Change Tracking Using Table Streams

A stream object records data manipulation language (DML) changes made to tables, including inserts, updates, and deletes, as well as metadata about each change, so that actions can be taken using the changed data. This process is referred to as change data capture (CDC). An individual table stream tracks the changes made to rows in a source table. A table stream (also referred to as simply a “stream”) makes a “change table” available of what changed, at the row level, between two transactional points of time in a table. This allows querying and consuming a sequence of change records in a transactional fashion.

In this Topic:

Overview of Table Streams

When created, a table stream logically takes an initial snapshot of every row in the source table by initializing a point in time (offset) as the current transactional version of the table. The change tracking system utilized by the stream then records information about the DML changes (insert, update, delete) committed after this snapshot was taken. Change records provide the state of a row before and after the change. Change information mirrors the column structure of the tracked source table and includes additional metadata columns that describe each change event.

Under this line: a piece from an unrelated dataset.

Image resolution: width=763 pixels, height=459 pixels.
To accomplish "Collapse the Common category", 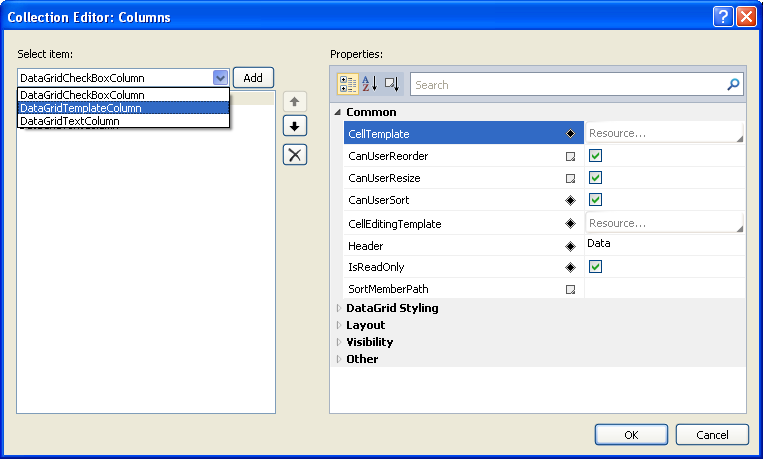I will pyautogui.click(x=338, y=112).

Note that a stream itself does not contain any table data. A stream only stores the offset for the source table and returns CDC records by leveraging the versioning history for the source table. When the first stream for a table is created, a pair of hidden columns are added to the source table and begin storing change tracking metadata. These columns consume a small amount of storage.

It may be useful to think of a stream as a bookmark, which indicates a point in time in the pages of a book (i.e. the source table). A bookmark may be thrown away and other bookmarks inserted in different places in a book. So too, a stream may be dropped and other streams created at the same or different points of time (either by creating the streams consecutively at different times or by using Time Travel) to consume the change records for a table at the same or different offsets.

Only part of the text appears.